A cura di Joëlle Long, Dipartimento di Giurisprudenza, Università degli Studi di Torino.

Nell’ordinamento italiano manca una definizione giuridica unitaria di ‘famiglia’, cioè del nucleo i cui componenti hanno diritto a un trattamento particolare (tendenzialmente premiale) poiché le relazioni interne al gruppo sono ritenute meritevoli di tutela per il loro rilievo sociale.
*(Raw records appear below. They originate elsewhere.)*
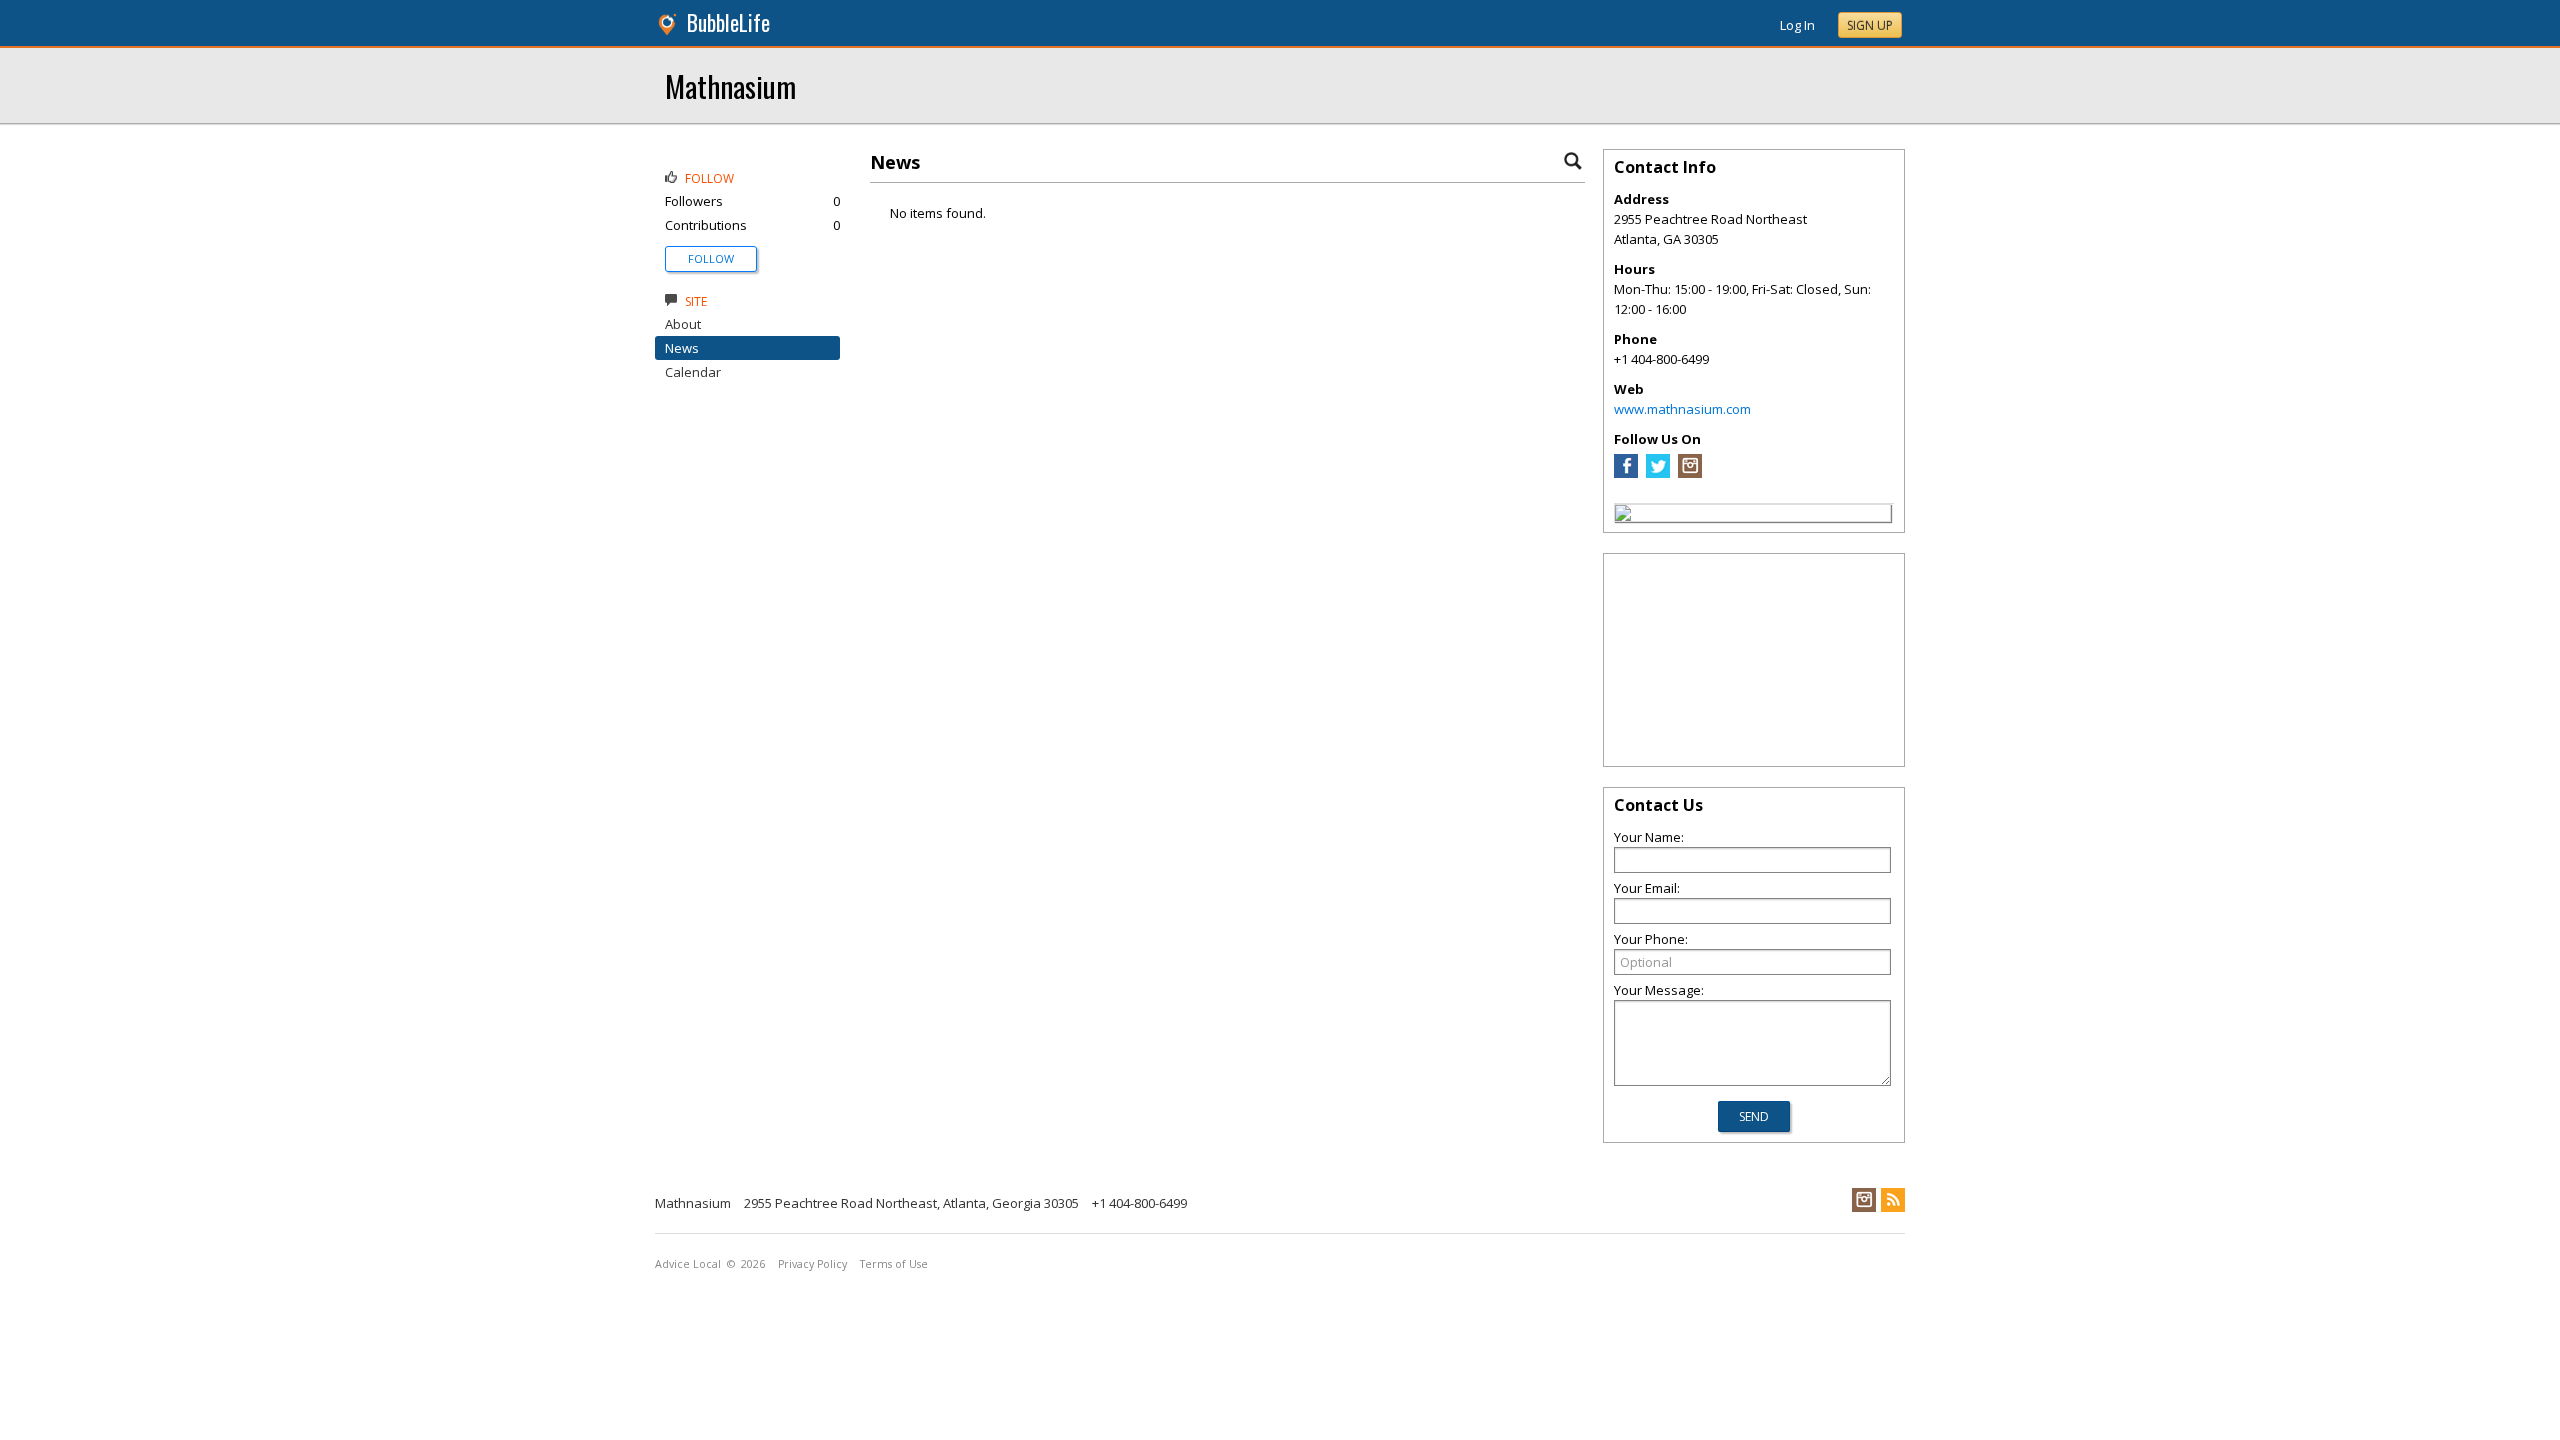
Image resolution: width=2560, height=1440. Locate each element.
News (682, 348)
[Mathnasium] (1623, 516)
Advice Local (688, 1264)
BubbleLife (728, 22)
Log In (1797, 25)
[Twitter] (1658, 473)
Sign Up (1870, 25)
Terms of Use (894, 1264)
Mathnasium (730, 85)
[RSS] (1893, 1200)
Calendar (693, 372)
L’analisi del diritto positivo mostra in effetti che i modelli di famiglia delineati dal legislatore sono plurimi e variano in relazione al contesto di riferimento. Le coppie eterosessuali di conviventi more uxorio possono per esempio accedere alle tecniche di fecondazione medicalmente assistita (art. 5 legge 40/2004), ma sono escluse dall’adozione dei minorenni abbandonati (art. 6 legge n.184/1983)1. A seguito dell’introduzione delle cosiddette “unioni civili” (legge 20 maggio 2016 n.76, art. 1 c. 11 e ss.), le coppie dello stesso sesso possono godere di un trattamento simile a quello delle coppie coniugate nella relazione “orizzontale” tra i partner , ma non nei rapporti con la prole. Ai fini del ricongiungimento familiare sono considerati ‘familiari’ anche i figli minori del coniuge e i minori sotto tutela (art. 29 TU imm.). Una vecchia norma del codice civile, inoltre, include nella nozione di ‘famiglia’ ai fini dell’individuazione del contenuto del diritto reale di abitazione i prestatori di lavoro domestico conviventi con la famiglia, per esempio colf, tata, badante… (art. 1023 cod. civ.). Infine, nella nozione di ‘famiglia anagrafica’ rilevante per la determinazione della situazione economica di riferimento per l’accesso e la partecipazione ai costi degli interventi e dei servizi sociali (es. asili nido, assegnazione di una casa popolare) sono ricomprese tutte le persone che hanno la stessa residenza anagrafica e sono legate da vincoli di matrimonio, parentela, affinità, adozione, tutela o anche solo da ‘vincoli affettivi’, autocertificati dagli interessati (art. 4 del DPR n. 223/89)2.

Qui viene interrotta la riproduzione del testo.